»»

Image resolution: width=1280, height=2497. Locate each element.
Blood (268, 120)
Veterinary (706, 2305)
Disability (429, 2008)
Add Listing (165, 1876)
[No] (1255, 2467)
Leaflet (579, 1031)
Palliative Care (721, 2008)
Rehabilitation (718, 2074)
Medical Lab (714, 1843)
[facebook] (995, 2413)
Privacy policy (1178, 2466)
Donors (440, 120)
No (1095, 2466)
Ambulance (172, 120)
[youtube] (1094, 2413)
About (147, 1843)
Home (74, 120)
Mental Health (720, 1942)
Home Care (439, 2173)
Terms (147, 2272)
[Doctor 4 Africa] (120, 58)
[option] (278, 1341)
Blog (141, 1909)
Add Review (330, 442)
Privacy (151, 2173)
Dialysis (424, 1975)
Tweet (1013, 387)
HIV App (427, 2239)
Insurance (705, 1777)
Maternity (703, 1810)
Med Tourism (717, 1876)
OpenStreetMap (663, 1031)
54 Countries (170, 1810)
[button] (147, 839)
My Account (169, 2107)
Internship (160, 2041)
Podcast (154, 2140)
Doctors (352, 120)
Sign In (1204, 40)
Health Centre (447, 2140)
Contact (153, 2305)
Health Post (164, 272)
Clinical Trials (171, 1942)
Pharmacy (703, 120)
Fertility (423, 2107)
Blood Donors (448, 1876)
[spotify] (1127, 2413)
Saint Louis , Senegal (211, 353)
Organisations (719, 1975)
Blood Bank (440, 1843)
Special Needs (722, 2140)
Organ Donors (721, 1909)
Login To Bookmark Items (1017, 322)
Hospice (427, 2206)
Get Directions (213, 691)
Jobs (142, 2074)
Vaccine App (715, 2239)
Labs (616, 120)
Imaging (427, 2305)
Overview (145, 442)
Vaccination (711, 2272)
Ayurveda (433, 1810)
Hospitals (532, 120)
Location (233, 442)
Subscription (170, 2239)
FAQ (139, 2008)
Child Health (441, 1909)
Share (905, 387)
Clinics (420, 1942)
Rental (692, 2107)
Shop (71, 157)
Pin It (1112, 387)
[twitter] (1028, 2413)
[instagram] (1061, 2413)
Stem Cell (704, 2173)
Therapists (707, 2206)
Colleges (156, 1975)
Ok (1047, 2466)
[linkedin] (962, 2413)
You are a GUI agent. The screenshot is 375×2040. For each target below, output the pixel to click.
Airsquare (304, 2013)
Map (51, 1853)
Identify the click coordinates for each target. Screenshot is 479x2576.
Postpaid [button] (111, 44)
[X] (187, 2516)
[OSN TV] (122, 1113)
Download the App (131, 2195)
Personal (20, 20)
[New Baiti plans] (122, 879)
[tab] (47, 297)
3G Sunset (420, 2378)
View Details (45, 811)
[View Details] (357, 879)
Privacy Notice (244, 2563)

««

-- Exercise brief --
Give back, verbatim, the lines from the top of the entries above through the line containing "Hospice (427, 2206)".

-- Reply to the exercise --
Image resolution: width=1280, height=2497. Locate each element.
Blood (268, 120)
Veterinary (706, 2305)
Disability (429, 2008)
Add Listing (165, 1876)
[No] (1255, 2467)
Leaflet (579, 1031)
Palliative Care (721, 2008)
Rehabilitation (718, 2074)
Medical Lab (714, 1843)
[facebook] (995, 2413)
Privacy policy (1178, 2466)
Donors (440, 120)
No (1095, 2466)
Ambulance (172, 120)
[youtube] (1094, 2413)
About (147, 1843)
Home (74, 120)
Mental Health (720, 1942)
Home Care (439, 2173)
Terms (147, 2272)
[Doctor 4 Africa] (120, 58)
[option] (278, 1341)
Blog (141, 1909)
Add Review (330, 442)
Privacy (151, 2173)
Dialysis (424, 1975)
Tweet (1013, 387)
HIV App (427, 2239)
Insurance (705, 1777)
Maternity (703, 1810)
Med Tourism (717, 1876)
OpenStreetMap (663, 1031)
54 Countries (170, 1810)
[button] (147, 839)
My Account (169, 2107)
Internship (160, 2041)
Podcast (154, 2140)
Doctors (352, 120)
Sign In (1204, 40)
Health Centre (447, 2140)
Contact (153, 2305)
Health Post (164, 272)
Clinical Trials (171, 1942)
Pharmacy (703, 120)
Fertility (423, 2107)
Blood Donors (448, 1876)
[spotify] (1127, 2413)
Saint Louis , Senegal (211, 353)
Organisations (719, 1975)
Blood Bank (440, 1843)
Special Needs (722, 2140)
Organ Donors (721, 1909)
Login To Bookmark Items (1017, 322)
Hospice (427, 2206)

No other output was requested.